Добавить в цитаты Настройки чтения

Страница 68 из 94



    После введения опричнины и издания царского указа о казанской ссылке, расхищение земель коренного населения Среднего Поволжья приобрело еще более широкий размах. На этот раз правительство пустило в поместную раздачу значительный фонд государственных «черных» и дворцовых деревень, а также земли, «исстари» принадлежавшие татарам, чувашам и мордве. Все эти земли были переданы на поместном праве княжатам и детям боярским, сосланным на житье в Казанский край. В одном Казанском уезде переселенцы заполучили 10 сел, 3 сельца, 28 деревень и 10 пустошей, 525 крестьянских дворов.

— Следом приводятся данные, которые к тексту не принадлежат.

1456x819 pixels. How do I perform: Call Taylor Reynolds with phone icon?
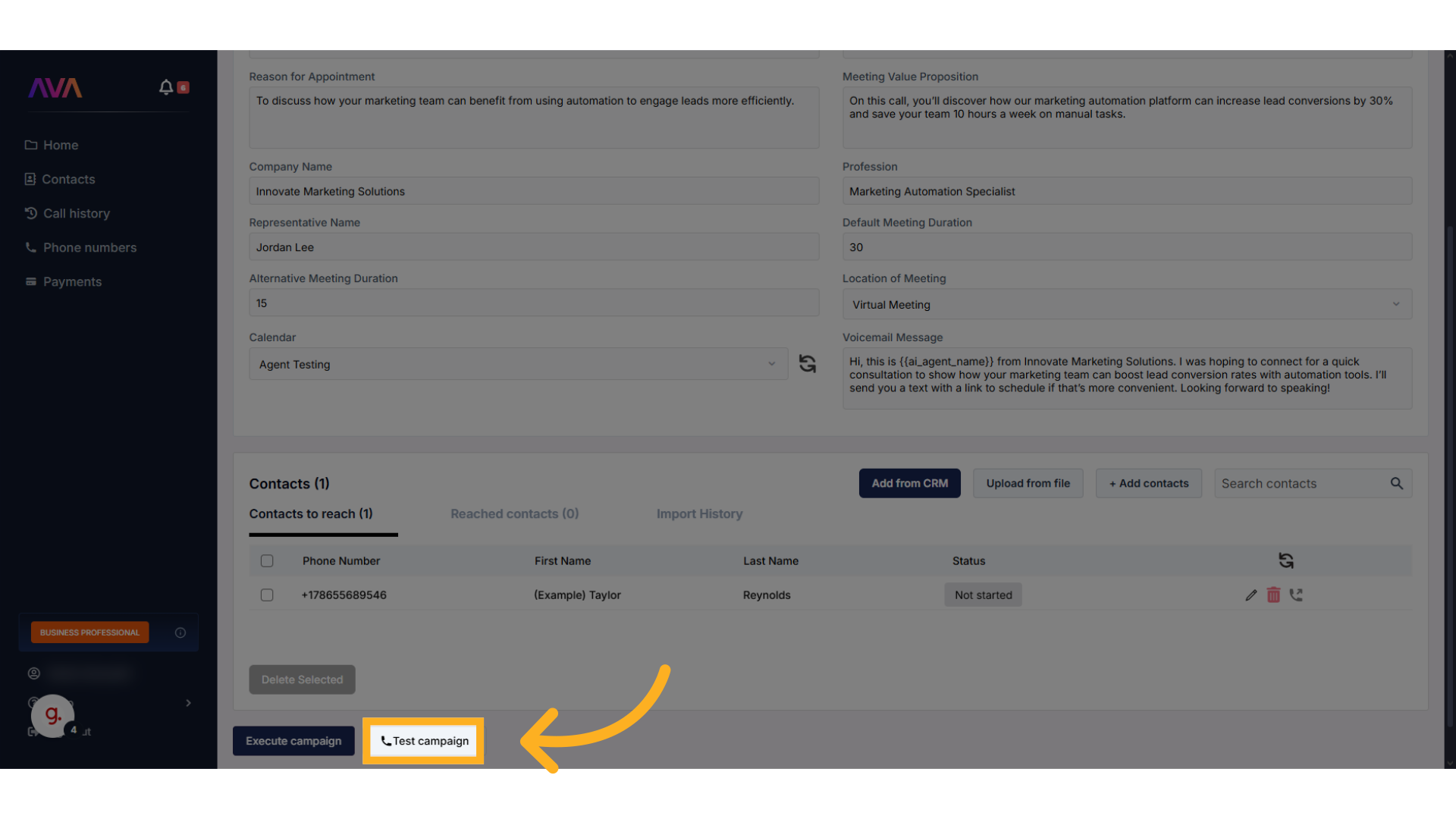click(x=1296, y=595)
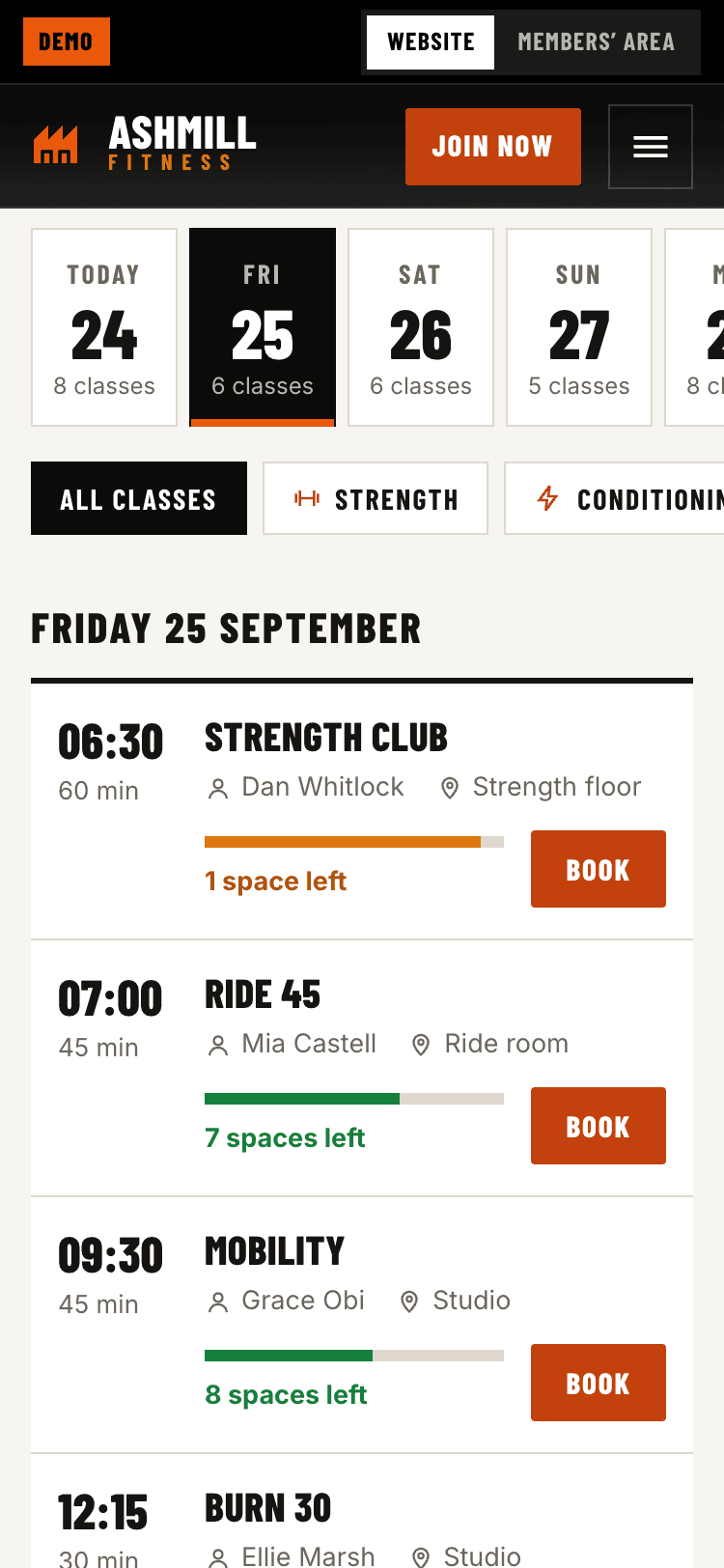Select the Sun 27 date tab

tap(579, 327)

В их руки перешло около 14 тысяч четвертей пашни, а если считать вместе с перелогом и пашенным лесом, — более 23 тысяч четвертей пахотной земли[1255].

   Очевидцы и современники опричнины довольно точно определяли ее смысл и значение. Так, Шлихтинг рассказывает, что после взятия Полоцка царь Иван стал подумывать, «как ему уничтожить своих приближенных, а особенно тех, кто отличался знатностью и древностью рода», и затем учредил опричнину, чтобы «уничтожить» знать[1256].

    Видные опричные дипломаты Таубе и Крузе утверждают, что единственной причиной учреждения опричнины было то, что царь Иван «давно уже присматривался, как бы ему истребить самые благородные княжеские и дворянские роды»[1257].

    Интересные сведения об опричных земельных переселениях сообщает английский путешественник Джильс Флетчер, побывавший в России в 80-х гг. XVI века. Его «Записки» свободны от крайней тенденциозности, которая отличает писания Шлихтинга, Таубе и Крузе.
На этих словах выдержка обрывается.